Alla vigilia del vertice europeo di Bratislava, Mario Draghi chiarisce il suo pensiero su un’Europa sempre più sfilacciata. Al presidente della Bce è andato ieri il premio Alcide De Gasperi- Costruttori d’Europa, che Draghi ha voluto devolvere alle vittime del terremoto. Da Trento ha spiegato quant’è importante che l’Ue impari ad essere più vicina ai cittadini, ma ha anche fornito una sofisticata interpretazione su come procedere per non ripetere gli errori del passato. Su come coniugare i vari livelli di intervento: nazionale, intergovernativo ed europeo. E ritrovare l’unità, anzitutto quella «politica».
In molti settori «il coinvolgimento dell’Europa non è necessario », mentre diventa «essenziale, non solo legittimo» che le iniziative siano europee in settori come «immigrazione, sicurezza e difesa», precisa. La sovranità nazionale resta l’aspetto «fondamentale » del governo di un Paese; ma l’unico modo per preservarla, in un contesto globalizzato, è condividerla nella Ue «che ha funzionato da moltiplicatore della nostra forza nazionale».
Un ruolo più forte dell’Unione lo chiede anche il Presidente emerito della Repubblica Giorgio Napolitano, presente alla cerimonia: l’Europa «non può restare ferma in attesa dell’apertura del negoziato con il Regno Unito » dopo Brexit, perché «ci sono urgenze ed esigenze che non possono attendere», a partire dal «dramma dei migranti». E Napolitano sottolinea il ruolo della Bce: «Pur nei suoi limiti invalicabili, la sua azione ha rappresentato in questi anni di incertezze nel quadro europeo il principale elemento di continuità e sicurezza».

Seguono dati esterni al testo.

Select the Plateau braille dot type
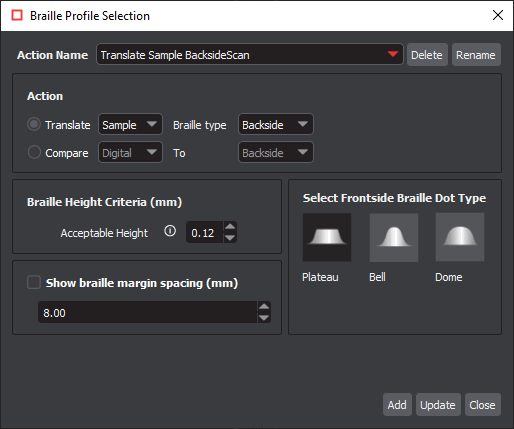click(x=327, y=237)
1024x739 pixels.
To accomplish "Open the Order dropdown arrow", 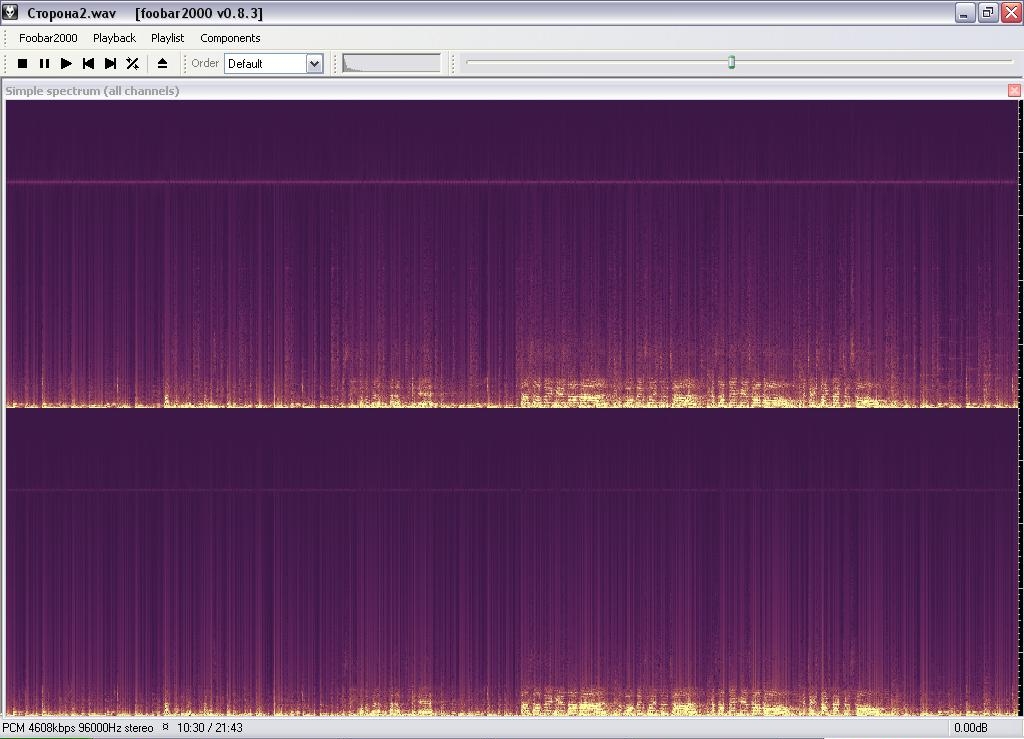I will [314, 63].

Per Draghi occorre trarre anche insegnamento dal metodo usato da De Gasperi per legittimare gli accordi internazionali: «Concentrarsi sugli interventi che portano risultati immediatamente tangibili». Lì, per Draghi, le priorità sono chiarissime.
Anzitutto, portare a termine le iniziative «già in corso», a partire dal mercato unico cui manca l’integrazione dei servizi. Ma il presidente Bce invita anche a porre attenzione maggiore sugli «aspetti redistributivi dell’integrazione, verso coloro che più ne hanno pagato il prezzo». Le recenti discussioni «in materia di equità della tassazione, e quelle su un fondo europeo di assicurazione contro la disoccupazione, su fondi per la riqualificazione professionale e su altri progetti con la stessa impronta ideale vanno in questa direzione».
Draghi ha ben chiaro il pericolo dei populismi: «L’ansia è crescente. Le risposte politiche a essa date talvolta richiamano alla memoria il periodo tra le due guerre: isolazionismo, protezionismo, nazionalismo. Era già successo in passato». Ma una via per batterli è ascoltare maggiormente i cittadini. Se è vero che «l’impianto dell’integrazione europea è saldo, i suoi valori fondamentali continuano a restarne la base», è indispensabile «orientare la direzione di questo processo verso una risposta più efficace e più diretta ai cittadini, ai loro bisogni, ai loro timori e meno concentrata sulle costruzioni istituzionali».
Insomma, non sempre l’Ue è la risposta, ma spesso è imprescindibile. Anche a colmare i limiti degli accordi intergovernativi. Nel caso di Schengen, ad esempio, «è stata l’incompletezza istituzionale che non ha permesso di gestire il cambiamento imposto dalle circostanze esterne nel miglior modo possibile». Schengen ha eliminato le frontiere interne, ma non ha previsto un rafforzamento di quelle esterne, dettaglio divenuto cruciale nella crisi dei profughi: «Pertanto l’insorgere della crisi migratoria è stato percepito come una perdita di sicurezza destabilizzante». Ed è chiaro che la soluzione non può che essere europea.